The İndependent'ın kalemi kurşun gibi
The Independent, Suriye’de muhalif gruplar arasındaki 'düşmanlık' ve 'bölünmüşlük' nedeniyle Türkiye’deki silahların dağıtımının durdurulduğunu öne sürdü.
13 Yıl Önce Güncellendi
2012-10-01 09:41:22
Suriye’deki muhaliflere silah sevkiyatının durdurulduğu iddia edildi. Ünlü İngiliz gazetesi, Suriye’deki savaşan muhalifleri destekleyenlerin, “didşen gruplar arasında birlik sağlanana dek” Türkiye’den silah dağıtımını kestiğini yazdı.
Üst düzey toplantılarda Katarlı ve Türk temsilciler, uçaksavar, anti-tank füzeleri gibi ağır silahların farklı gruplar uyumlu bir komuta yapısı oluşturana dek verilmeyeceğini muhaliflere bildirdiği belirtildi.
Kim Sengupta imzalı haberde, Ağustos başında Ankara’da silah tedariki ilgili olarak bir çalışma yapıldığı, Türkiye’nin aracı rolü üstlenirken Katar’ın malzeme akışını kontrol ettiği kaydedildi. Katarlı ve Türk temsilciler, muhaliflere başta Halep olmak üzere büyük şehirlerde askeri konseyler kurmalarını ve koordine operasyon planları yapmaları gerektiğini bildirdi.
Ancak bir Türk yetkili, “operasyon planları ve onları uygulamak için gerekenler yerine farklı gruplardan alışveriş listesi alıyoruz” dediği belirtildi: “Eğer bir gruba verirseniz diğeri kızıyor ve neden dışlandığını soruyor”.
Suriye ayaklanmasında Suudi ve Katar gibi bazı ülkelerin İslamcı gruplara silah ve para yardımı yaptığı ve bunun da ılımlı gruplar arasında tehdit olarak algılandığı öne sürüldü. Fakat Katar temsilcileri buna karşılık olarak askeri konsey oluşturulmasının eşit silah dağıtımının düzenlenmesi için şart olduğunu söylüyor. Ayrıca Katarlılar, ağır-kalibre silahların savaş sonrasında geri iade edilmesi gerektiğinin de altını çiziyor.

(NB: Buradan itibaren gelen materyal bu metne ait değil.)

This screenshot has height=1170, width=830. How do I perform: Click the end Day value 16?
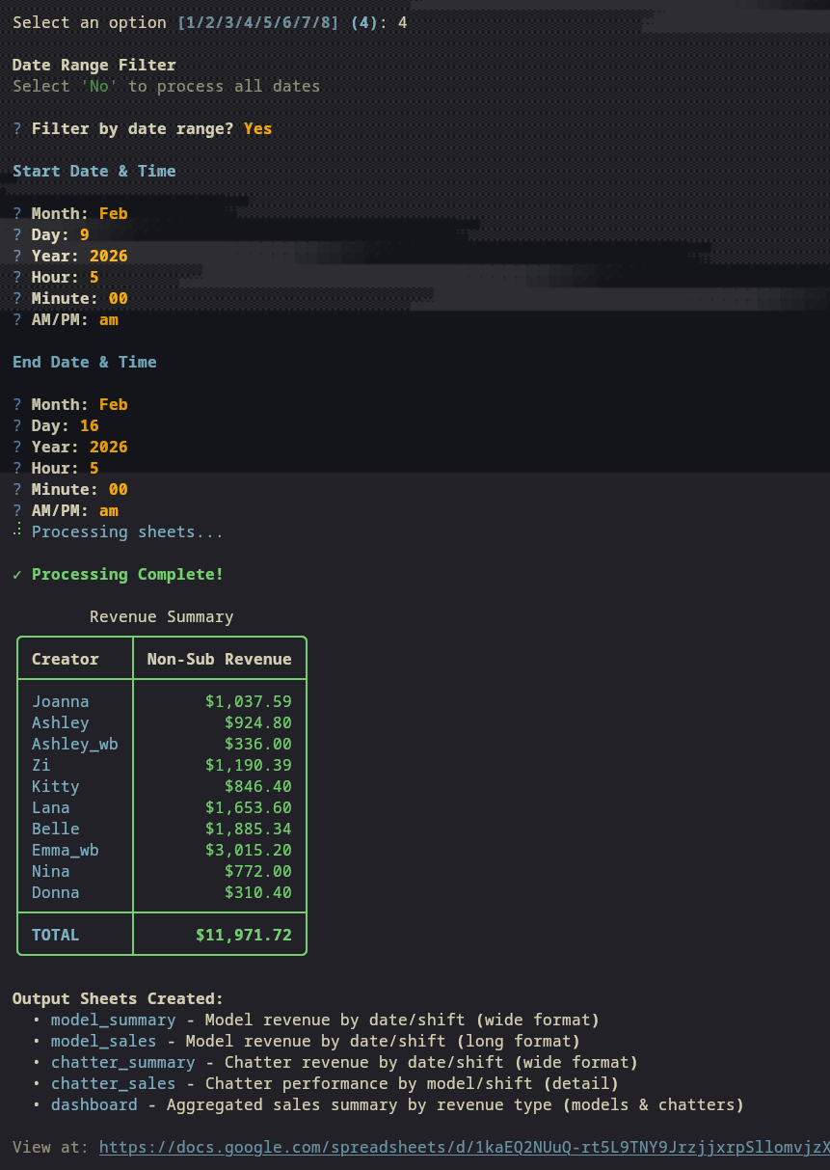(x=89, y=425)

Haberde, Ebu Muhsin takma adını kullanan bir muhalifin konuyla ilgili olarak şu sözlerine yer verildi: “Organize olmamız ve düzgün bir plan yapmamız gerektiği konusunda çok nettiler. Katarlılar endişeli zira Libya’ya verdiklerinin çoğunu geri alamadılar. Aynı şeyin Suriye’de olmasını istemiyorlar. Katarlılar, Amerikalıların bunun olmasından endişe ettiğini söylüyor. İstedikleri gibi bir askeri konsey oluşturmaya çalıştık ancak bazı zorluklar var. Kendilerini komutan yapmış birçok kişi var ve bunlar erkten vazgeçmiyor”.
The Independent’ın haberinde, Halep’te tek bir komuta oluşturmada en büyük zorluğun şehirdeki iki komutan Hacı Mari ve Ebu Cuma’nın komutanlıktan feragat etmek istememeleri olduğu öne sürüldü. Bu iki komutan ve onu izleyenlerin, rejim onlara karşı saldırıya geçip zorunlu olana dek ortak hareket etmedikleri belirtildi.
Halep’te en şiddetli çarpışmalar esnasında dahi işbirliğinin sınırlı olduğu ifade edilen haberde, özellikle el-Kaide’yle ilişkili el-Nusra Tugayı’nın koordinasyona katılmadığı öne sürüldü. Ayrıca kıdemli el-Nusra savaşçılarından Ebu Muhammed el-Şami el-Absi’nin kaybolduğu ve birkaç gün sonra Türk sınırında cesedi bulunduğu detayına yer verildi.
El-Nusra’nın Huma’daki El-Faruk Tugayı’nı sorumlu tuttuğunu ancak alenen devrimde El-Kaide’ye karşı bir tavır sergileyen grubun bunu reddettiği belirtildi. El-Faruk subaylarından Amar Eba Abdullah konuyla ilgili şunları söyledi: “Suriye’nin özgür bir ülke, Müslümanlar ile Hıristiyanların bir rolünün olduğu bir demokrasi olması için savaşıyoruz. Açıkça kendi [anladıkları] İslami devletlerini empoze etmek ve onlarla farklı görüşlere sahip olanlara karşı hareket edenlerle beraber çalışamayız”.